Only we’re not busy enough at 3 a.m. and too busy at 6 p.m. for nuclear power’s liking.
The “Save It Till Seven” campaign attempts to use guilt to get us to change our ways. But Hydro feels we need a more direct incentive to behave better and Hydro will soon be providing it.
People who insist on eating dinner at dinnertime will find they have to pay more for the privilege – Hydro intends to charge more for electricity used around the supper hour to discourage its use. Hydro also hopes to change our working patterns by offering a bonus – in the form of reduced hydro rates – to employers who switch their production runs from 9 a.m. to 5 p.m. shifts to, say, midnight to 8 a.m. shifts.

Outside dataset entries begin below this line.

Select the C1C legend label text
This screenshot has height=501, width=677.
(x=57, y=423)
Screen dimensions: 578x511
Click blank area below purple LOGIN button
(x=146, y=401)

In doing so Hydro is not trying to be malicious – it is merely trying to make us conform to the nuclear power system it sincerely believes in. This kind of initiative may be acceptable in a country like Russia, where people have been scheduled to meet the needs of that country’s production equipment since 1917.

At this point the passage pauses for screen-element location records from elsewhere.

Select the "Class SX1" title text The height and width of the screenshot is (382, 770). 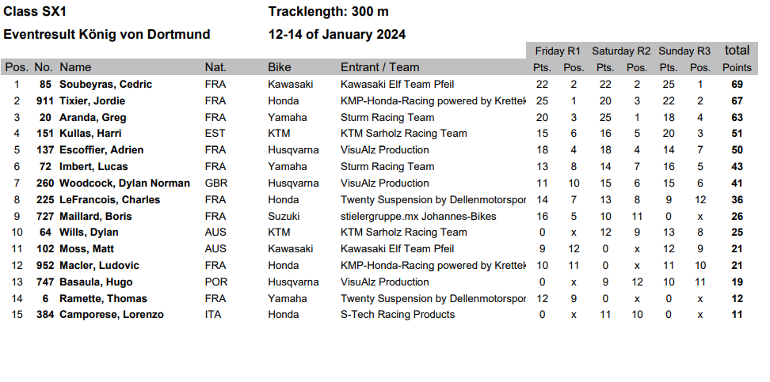(x=35, y=12)
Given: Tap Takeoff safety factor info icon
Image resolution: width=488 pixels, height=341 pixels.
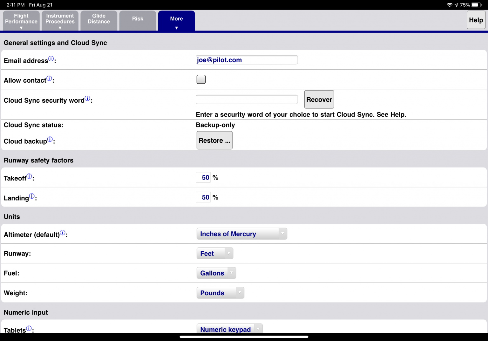Looking at the screenshot, I should coord(29,176).
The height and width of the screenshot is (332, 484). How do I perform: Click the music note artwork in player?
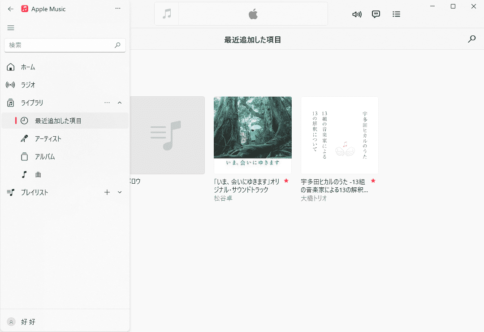pos(167,14)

But in a country with a democratic tradition like Canada’s, this interference by a state-run monopoly is incompatible with the way social decisions should be made.
In the short term, the effect of Hydro’s policies may be limited to various aspects of our culture; in the longer term, if bodies like the American Civil Liberties Union are right, nuclear power could spell the end of democratic society.
Recognition of the danger to society that Hydro represents has been noted by the Ontario Energy Board. After an Energy Probe presentation earlier this year warning that Hydro’s advertising campaigns unnecessarily raised the cost of power and “represent an untoward interference in the democratic process by a Crown corporation,” the Ontario Energy Board ruled that Hydro should slash its advertising budget and advised the Ontario Government to set up a review process to weed out Hydro’s misleading advertising.
One fundamental question remains, however: what justifications can there ever be for public servants to use public funds to tell the people they presumably serve how to behave? Why shouldn’t we shout, “Merry Christmas!” if we choose to? In a choice between Hydro, a state-owned corporation, and Noma, a private corporation, I prefer to get my information about Christmas from Noma. In a choice between nuclear power and nuclear power plants and Christmas displays, I’ll take the Christmas displays.
Mr. Solomon is a writer with Energy Probe.